Evaluating the Dehydrogenation Performance of Cyclohexane on Pt-Skin AgPt3(111) and Ag3Pt(111) Surface Slabs: A Density Functional Theory Approach

Abstract

The development of highly effective dehydrogenation catalysts presents significant potential for storing hydrogen solutions with favorable economic advantages. In this study, we examined the dehydrogenation of cyclohexane on Pt-skin AgPt₃(111) and Ag₃Pt(111) surfaces in comparison with that on a Pt(111) pristine surface by applying density functional theory. We assessed the performance of various exchange–correlation functionals (PBE, BEEF-vdW, optPBE-vdW, and PBE-D3) in predicting the adsorption energy of cyclohexane on Pt–AgPt₃(111), Pt–Ag₃Pt(111), and Pt(111) surfaces and compared them to the experimental data. Through systematic calculations, we analyzed the electronic and structural properties of catalysts, adsorption energies of cyclohexane and intermediate molecules on various Ag–Pt alloy surfaces, surface charge distribution, dehydrogenation processes, and the effect of Ag concentration on its activity.
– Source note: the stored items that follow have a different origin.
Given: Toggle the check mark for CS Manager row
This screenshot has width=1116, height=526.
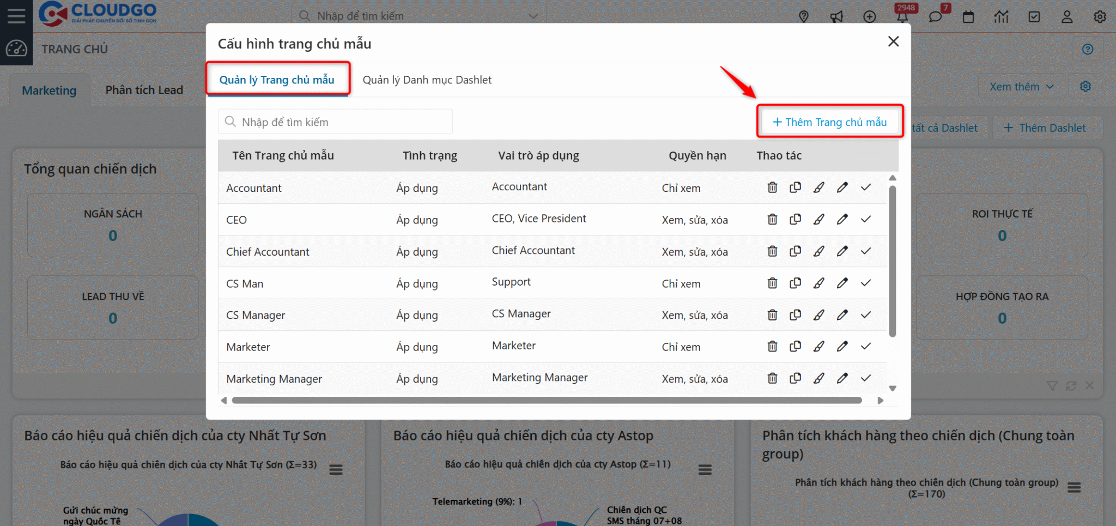Looking at the screenshot, I should coord(865,315).
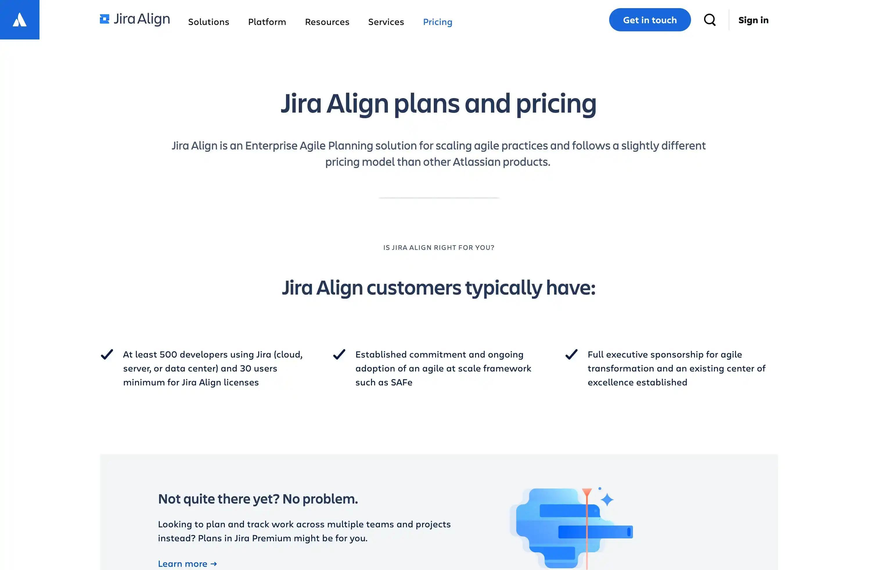Click the second blue checkmark icon
The image size is (878, 570).
pyautogui.click(x=339, y=354)
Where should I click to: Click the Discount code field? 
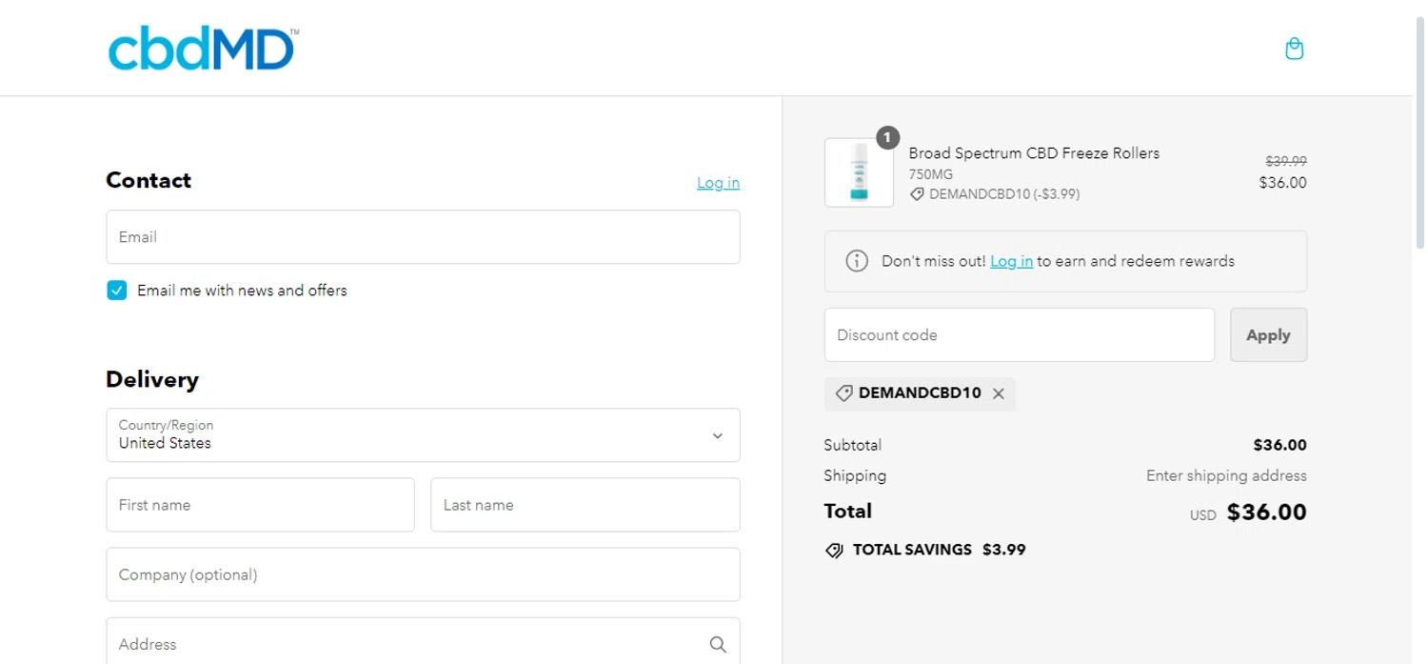click(1019, 335)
The findings indicate that an increase in the Ag content leads to a closer shift of the d-band center of the Pt atom toward the Fermi level, moving from −2.31 to −1.81 eV. This shift increases surface charge accumulation. This gradual accumulation enhances the adsorption of cyclohexane. Notably, the dehydrogenation of cyclohexane on Pt-skin Ag₃Pt exhibited a lower reaction energy, with a value of 1.31 eV compared to the pristine Pt(111) catalyst. This study revealed that the Pt-skin Ag₃Pt(111) catalyst exhibits enhanced performance for the dehydrogenation of cyclohexane, which should stimulate additional experimental studies.